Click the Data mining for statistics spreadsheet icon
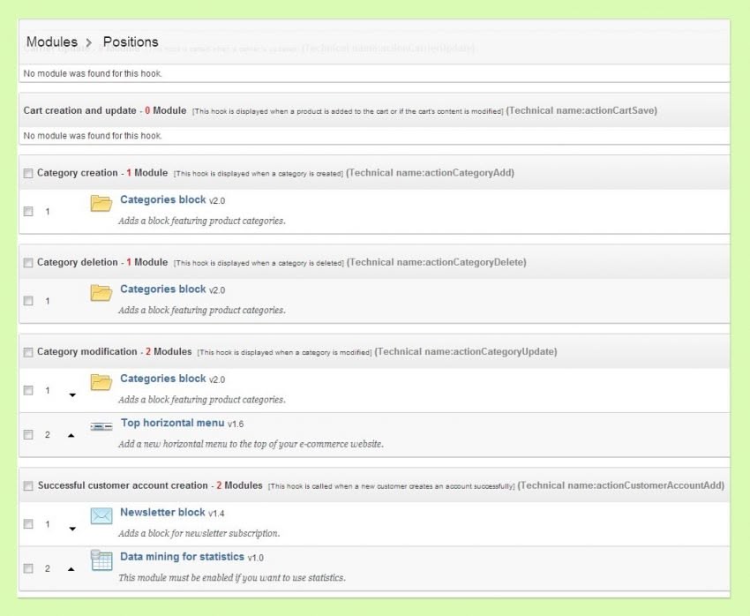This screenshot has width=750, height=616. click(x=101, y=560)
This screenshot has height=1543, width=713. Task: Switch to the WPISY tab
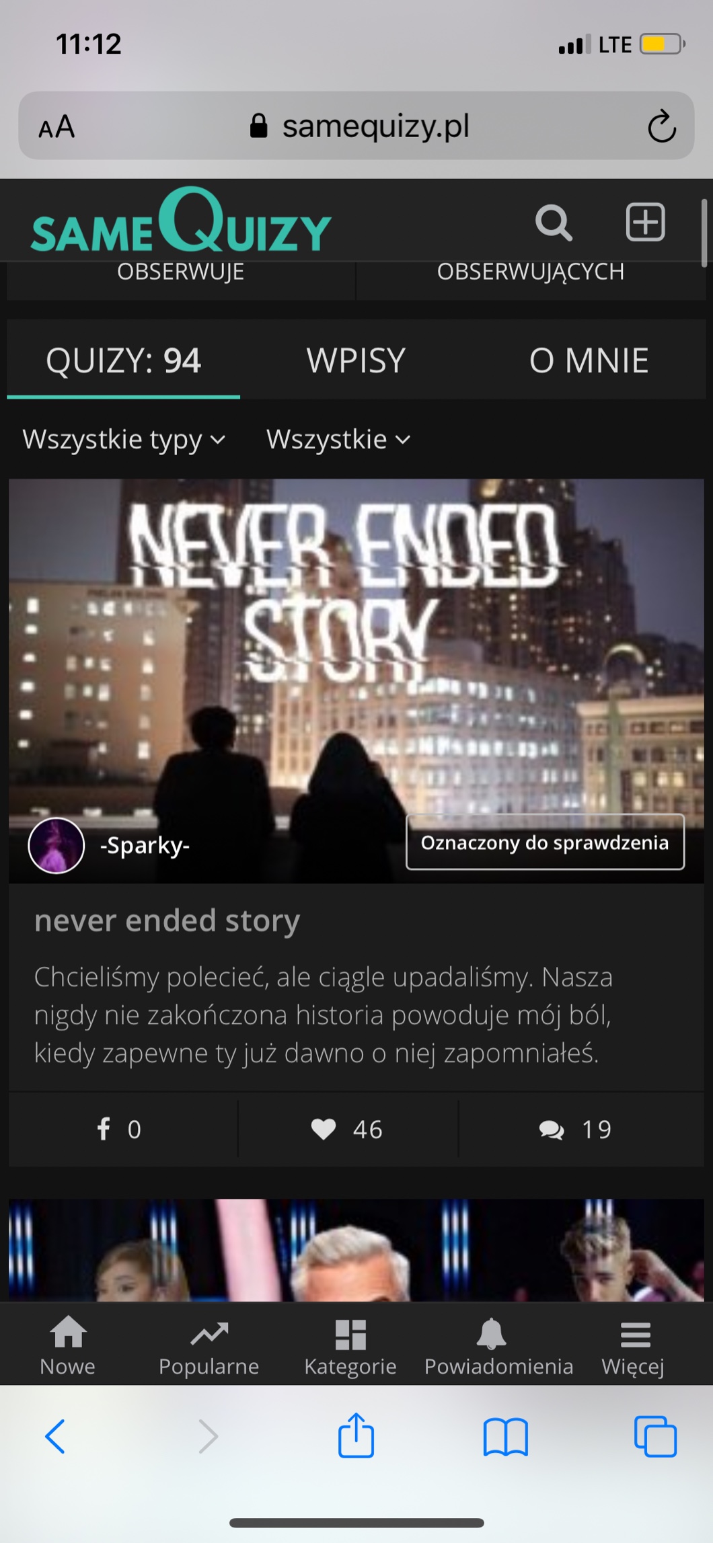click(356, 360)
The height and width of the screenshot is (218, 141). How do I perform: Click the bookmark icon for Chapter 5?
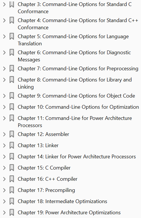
*-*-*
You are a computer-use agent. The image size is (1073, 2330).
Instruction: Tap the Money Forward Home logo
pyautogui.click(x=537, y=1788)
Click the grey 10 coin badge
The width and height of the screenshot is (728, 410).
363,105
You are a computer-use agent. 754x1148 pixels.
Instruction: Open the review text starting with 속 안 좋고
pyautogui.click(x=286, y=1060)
*-*-*
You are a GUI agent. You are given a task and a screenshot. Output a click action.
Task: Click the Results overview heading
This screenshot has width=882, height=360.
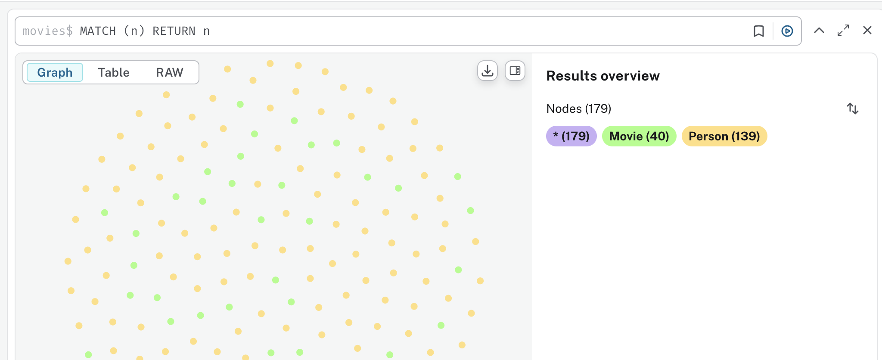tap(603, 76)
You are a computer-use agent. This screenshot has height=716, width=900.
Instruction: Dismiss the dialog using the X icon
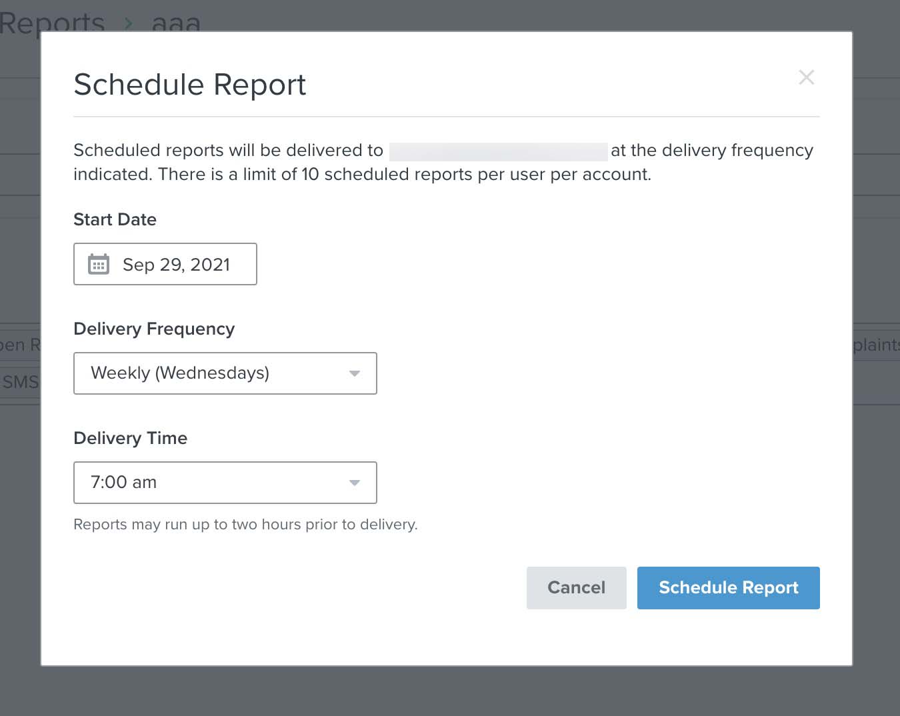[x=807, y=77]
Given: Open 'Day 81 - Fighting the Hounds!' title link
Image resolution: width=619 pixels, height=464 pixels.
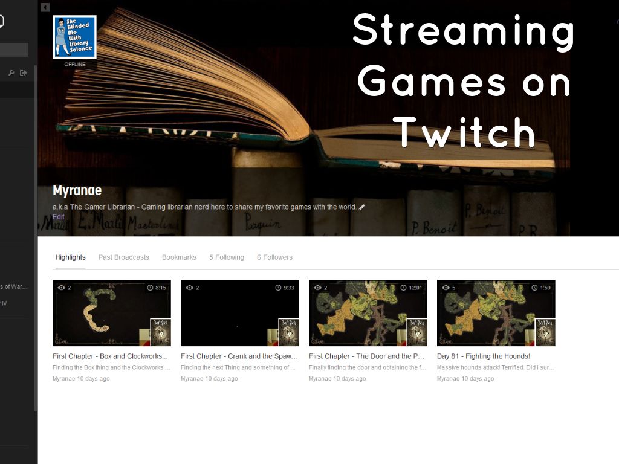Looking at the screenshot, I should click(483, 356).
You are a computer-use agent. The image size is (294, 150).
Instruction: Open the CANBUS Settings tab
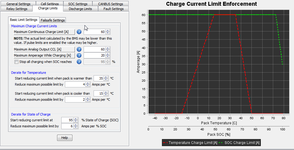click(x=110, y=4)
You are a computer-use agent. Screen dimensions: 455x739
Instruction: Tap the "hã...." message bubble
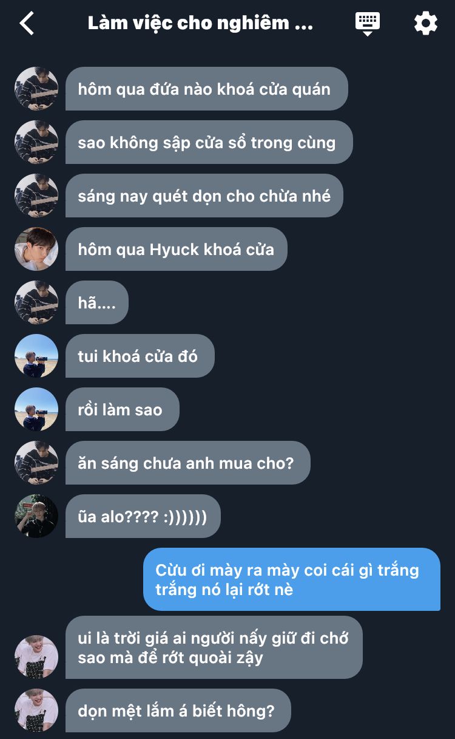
*-*-*
An exact copy is needed. It runs from the line above containing "This screenshot has width=882, height=360." down to the line containing "Given: Open 'Day", both included, with no pictures.

This screenshot has width=882, height=360.
tap(603, 76)
You are a computer-use agent. This screenshot has height=716, width=900.
Instruction: Dismiss the dialog using the X icon
[x=807, y=77]
Given: Open 'Day 81 - Fighting the Hounds!' title link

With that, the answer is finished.